Sahloul memaparkan bahwa kedua rumah sakit memiliki unit ICU dan penanggulangan trauma akibat pertempuran yang berlangsung di Suriah. Ia menyebut serangan itu "disengaja" dan kedua rumah sakit itu sudah ditargetkan dalam sejumlah serangan udara sebelumnya.

Belum jelas apakah serangan udara tersebut diluncurkan oleh militer Suriah atau Rusia, karena keduanya meluncurkan serangkaian serangan udara untuk merebut kembali wilayah yang dikuasai pemberontak, utamanya sejak gencatan senjata berakhir dua pekan lalu.

Hujan bom menghantam pembangkit yang menyuplai pasokan listrik untuk rumah sakit yang disebut M10, rumah sakit yang lebih besar. Sementara di M2, seorang sopir ambulans, perawat dan akuntan rumah sakit itu terluka akibat serangan udara.

"Dua pasien tewas. Kami masih menyelidiki apakah pasien meninggal karena terkena serangan udara secara langsung, atau karena perawatan medis kepada mereka terhenti [akibat gempuran bom]," ujar Sahloul.

Sahloul juga memperingatkan kemungkinan fasilitas medis itu dapat luluh lantak jika serangan udara terjadi lagi.

"Dengan dua rumah sakit tak dapat beroperasi, dan jika hari ini akan terdapat gempuran serangan udara seperti pada Sabtu atau Minggu lalu, maka ini sama seperti menandatangani surat kematian untuk seluruh warga," ujarnya.

Puluhan orang tewas dalam gempuran serangan udara di wilayah timur Aleppo yang dikuasai pemberontak, utamanya sejak militer Suriah mengumumkan akan meluncurkan operasi militer besar-besaran untuk kembali merebut Aleppo pada Kamis (22/9) lalu.

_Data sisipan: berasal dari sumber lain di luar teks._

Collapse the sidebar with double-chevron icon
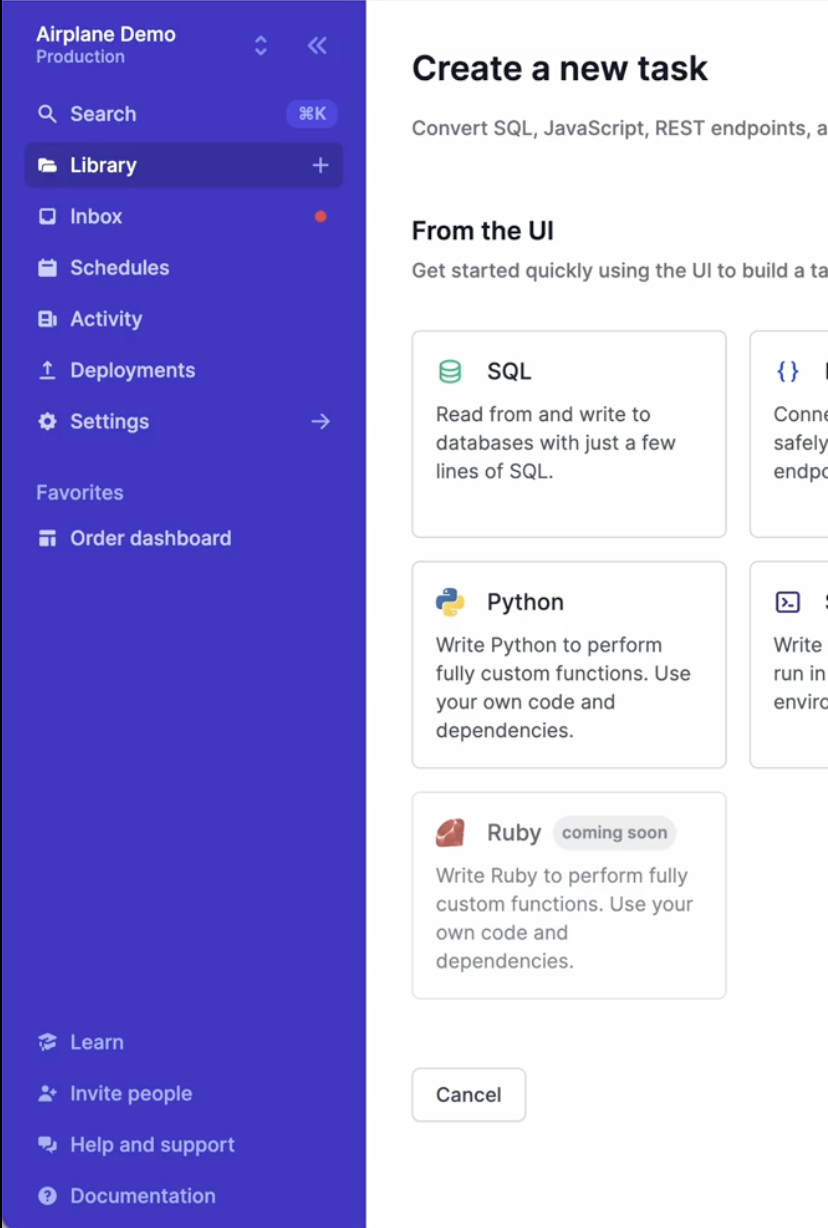828x1228 pixels. [x=317, y=45]
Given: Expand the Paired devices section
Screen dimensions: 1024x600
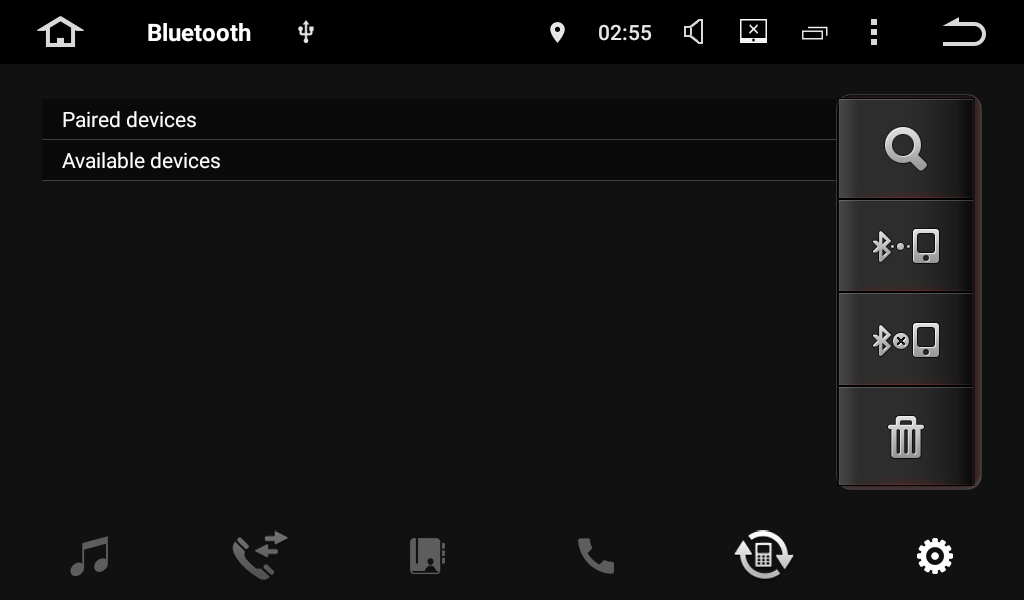Looking at the screenshot, I should tap(439, 119).
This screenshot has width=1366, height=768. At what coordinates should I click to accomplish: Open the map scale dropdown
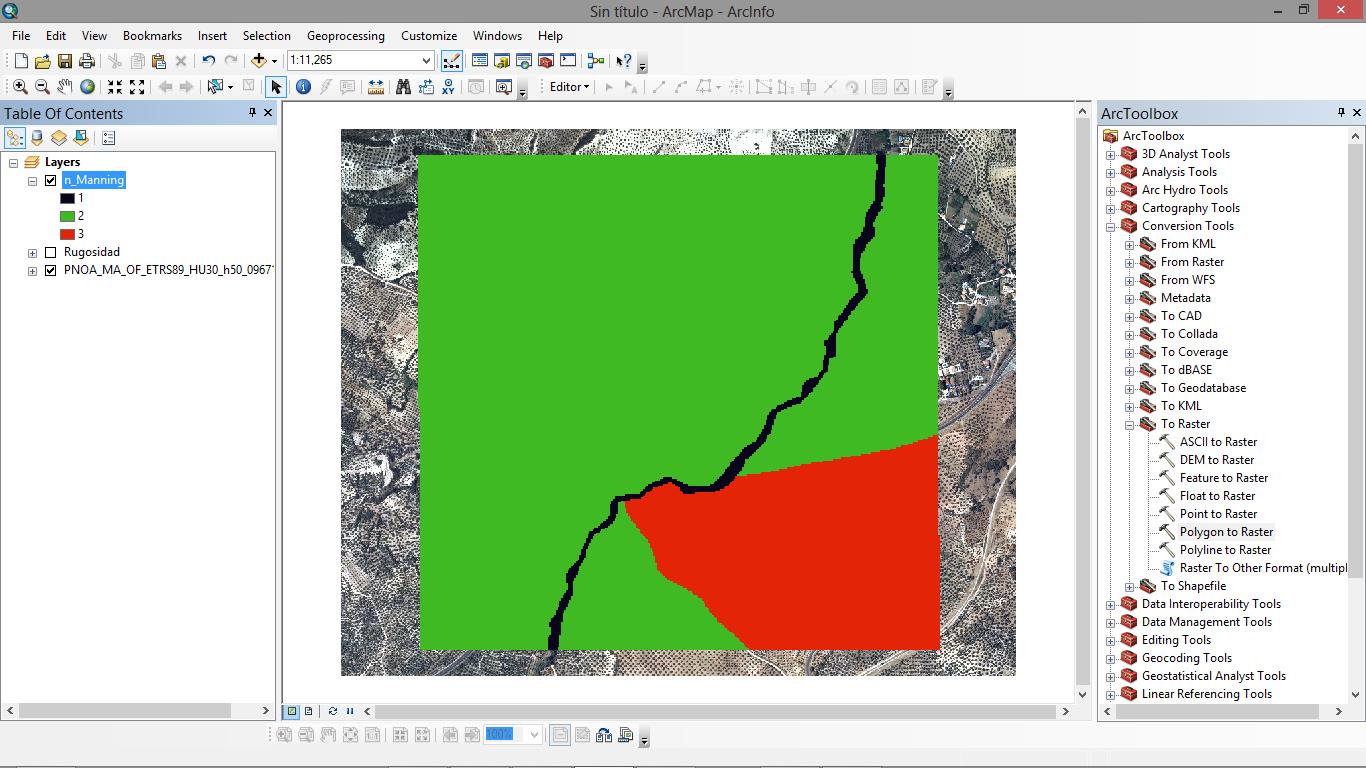tap(427, 61)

Berbagai kelompok pemerhati HAM menuding pasukan Suriah dan Rusia secara sengaja menargetkan fasilitas medis maupun rumah sakit. Amnesty International pada awal tahun ini menuduh kedua negara sekutu ini sengaja "menyapu bersih rumah sakit, sebagai bagian dari strategi militer mereka."